Key Points
- Stock splits have gained traction recently, suggesting strong financial performance.
- Notable companies like Netflix and ServiceNow have demonstrated consistent growth.
- Stock splits often lead to average gains of 25% in the year following the announcement, outpacing the S&P 500’s 12% gains.
Netflix (NASDAQ: NFLX) recently completed a 10-for-1 stock split after a decade-long price increase of 690%. Currently trading 32% below its 2025 peak, its Q3 2023 revenue reached $11.5 billion—a 17% year-over-year increase.
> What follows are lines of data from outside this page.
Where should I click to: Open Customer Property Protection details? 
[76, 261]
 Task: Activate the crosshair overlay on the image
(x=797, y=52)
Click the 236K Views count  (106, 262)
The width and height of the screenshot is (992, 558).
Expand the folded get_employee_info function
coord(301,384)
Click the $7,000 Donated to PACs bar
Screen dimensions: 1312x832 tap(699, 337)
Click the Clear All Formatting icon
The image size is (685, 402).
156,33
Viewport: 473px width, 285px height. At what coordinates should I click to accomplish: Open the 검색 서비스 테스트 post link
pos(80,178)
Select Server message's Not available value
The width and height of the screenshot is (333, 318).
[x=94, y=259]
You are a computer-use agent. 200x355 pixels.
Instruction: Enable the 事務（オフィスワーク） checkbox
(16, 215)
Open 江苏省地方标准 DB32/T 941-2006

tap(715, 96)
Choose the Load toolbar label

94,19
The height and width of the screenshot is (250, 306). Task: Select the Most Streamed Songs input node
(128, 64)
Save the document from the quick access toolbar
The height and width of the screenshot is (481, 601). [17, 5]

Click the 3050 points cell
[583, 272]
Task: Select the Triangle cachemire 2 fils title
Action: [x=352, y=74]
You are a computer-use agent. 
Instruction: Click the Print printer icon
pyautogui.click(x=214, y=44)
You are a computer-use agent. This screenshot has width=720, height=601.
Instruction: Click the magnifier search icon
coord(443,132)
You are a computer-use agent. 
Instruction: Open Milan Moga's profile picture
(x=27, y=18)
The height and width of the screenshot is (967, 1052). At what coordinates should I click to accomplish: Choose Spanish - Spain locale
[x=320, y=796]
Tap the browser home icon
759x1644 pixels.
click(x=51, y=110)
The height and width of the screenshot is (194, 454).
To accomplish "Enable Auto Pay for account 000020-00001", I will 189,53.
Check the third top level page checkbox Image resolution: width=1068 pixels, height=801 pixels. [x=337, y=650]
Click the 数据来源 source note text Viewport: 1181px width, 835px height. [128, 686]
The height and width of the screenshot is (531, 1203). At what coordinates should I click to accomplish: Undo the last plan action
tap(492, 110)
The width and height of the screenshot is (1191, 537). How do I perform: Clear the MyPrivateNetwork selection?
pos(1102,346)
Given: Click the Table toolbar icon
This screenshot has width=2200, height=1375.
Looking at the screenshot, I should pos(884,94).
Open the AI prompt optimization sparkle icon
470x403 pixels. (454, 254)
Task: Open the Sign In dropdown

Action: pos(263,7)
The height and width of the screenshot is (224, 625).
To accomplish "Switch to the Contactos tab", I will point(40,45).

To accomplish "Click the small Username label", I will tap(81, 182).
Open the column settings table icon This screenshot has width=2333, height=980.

Analysts project a potential upside of 39% with an average price target of $126, while Jefferies’ analyst James Heaney estimates a higher target of $134, indicating a possible 48% increase.
ServiceNow (NYSE: NOW) executed a 5-for-1 stock split in December and has seen its stock rise over 800% in the past decade, despite a recent decline of 28%. In Q3 2023, the company’s revenue increased by 22% to $3.4 billion, with adjusted EPS climbing by 29%. Analysts rate the stock highly, with 91% recommending a buy and an average price target of $223, suggesting potential upside of 53%; however, Morgan Stanley forecasts an even higher target of $263, implying an 80% potential increase.